Tyler James Burch

Particle Physics // Machine Learning // Music // Baseball


Classifying MLB Hit Outcomes - Part 1: Model Selection

21 Apr 2020

Understanding Launch Angle and Exit Velocity

In 2015, MLB introduced Statcast to all 30 stadiums. This system monitors player and ball movement through the combination of two tracking systems: a Trackman Doppler radar and HD Chyron Hego cameras. This has provided a wealth of new information to teams, but also has introduced many new terms to broadcasting parlance. Two specific terms, exit velocity and launch angle, have been used quite frequently since, with good reason - they’re very evocative of the action happening on the field.

Mike Trout Hitting Metrics

The exit velocity is the speed of the ball off of the bat, the launch angle is the vertical angle off the bat (high values are popups, near zero values are horizontal, negative values are into the ground). When these started becoming more popular, I found myself thinking quite often, “how do I know if this is good or not?” With exit velocity, it’s fairly easy to conceptualize, but less transparent for launch angle. This led me to try plotting these two variables using hit outcome as a figure of merit. The shown chart uses data from the 2018 season.

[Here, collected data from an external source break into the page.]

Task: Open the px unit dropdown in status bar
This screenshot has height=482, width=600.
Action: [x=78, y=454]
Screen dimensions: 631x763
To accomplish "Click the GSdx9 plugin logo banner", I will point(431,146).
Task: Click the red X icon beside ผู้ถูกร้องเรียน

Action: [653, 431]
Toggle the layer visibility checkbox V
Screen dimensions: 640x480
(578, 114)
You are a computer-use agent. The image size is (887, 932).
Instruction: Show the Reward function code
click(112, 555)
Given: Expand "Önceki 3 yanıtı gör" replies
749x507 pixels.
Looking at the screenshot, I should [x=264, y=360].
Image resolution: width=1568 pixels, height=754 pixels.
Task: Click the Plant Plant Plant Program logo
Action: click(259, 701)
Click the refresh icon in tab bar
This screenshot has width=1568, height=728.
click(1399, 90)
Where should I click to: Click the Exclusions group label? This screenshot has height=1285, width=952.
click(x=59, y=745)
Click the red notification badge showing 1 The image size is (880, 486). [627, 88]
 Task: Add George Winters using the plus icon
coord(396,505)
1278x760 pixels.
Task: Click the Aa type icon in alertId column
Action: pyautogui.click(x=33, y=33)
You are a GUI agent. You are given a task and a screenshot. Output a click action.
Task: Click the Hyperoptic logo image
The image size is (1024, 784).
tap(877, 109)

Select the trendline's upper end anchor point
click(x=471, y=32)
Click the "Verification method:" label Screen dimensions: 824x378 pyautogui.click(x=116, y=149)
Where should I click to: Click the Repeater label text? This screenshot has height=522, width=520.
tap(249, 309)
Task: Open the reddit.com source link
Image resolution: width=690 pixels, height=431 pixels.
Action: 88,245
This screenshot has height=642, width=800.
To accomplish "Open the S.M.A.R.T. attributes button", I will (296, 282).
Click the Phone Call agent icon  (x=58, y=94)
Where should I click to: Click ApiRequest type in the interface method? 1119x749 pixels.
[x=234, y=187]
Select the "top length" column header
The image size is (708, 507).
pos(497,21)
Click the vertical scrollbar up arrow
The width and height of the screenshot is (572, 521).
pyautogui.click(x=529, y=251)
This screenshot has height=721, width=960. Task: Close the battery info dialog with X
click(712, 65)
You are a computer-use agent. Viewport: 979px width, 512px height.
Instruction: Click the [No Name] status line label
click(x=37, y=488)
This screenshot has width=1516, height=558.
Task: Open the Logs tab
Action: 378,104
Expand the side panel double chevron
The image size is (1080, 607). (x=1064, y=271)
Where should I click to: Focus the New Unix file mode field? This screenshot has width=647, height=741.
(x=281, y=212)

Hit outcomes by Launch Angle and Launch Speed

There are some macro-trends of note here:

Employing in a Prediction Model

A while later, I came back to this plot and considered how one might model these trends. The pockets immediately made me think about k-Nearest Neighbor clustering, which was my first attempted model. I also took a look at some other classification models. The models I’ve investigated here1 are:

The results of each are shown below. These are all using very cookie-cutter models from Scikit-Learn, with nothing fancy added just yet.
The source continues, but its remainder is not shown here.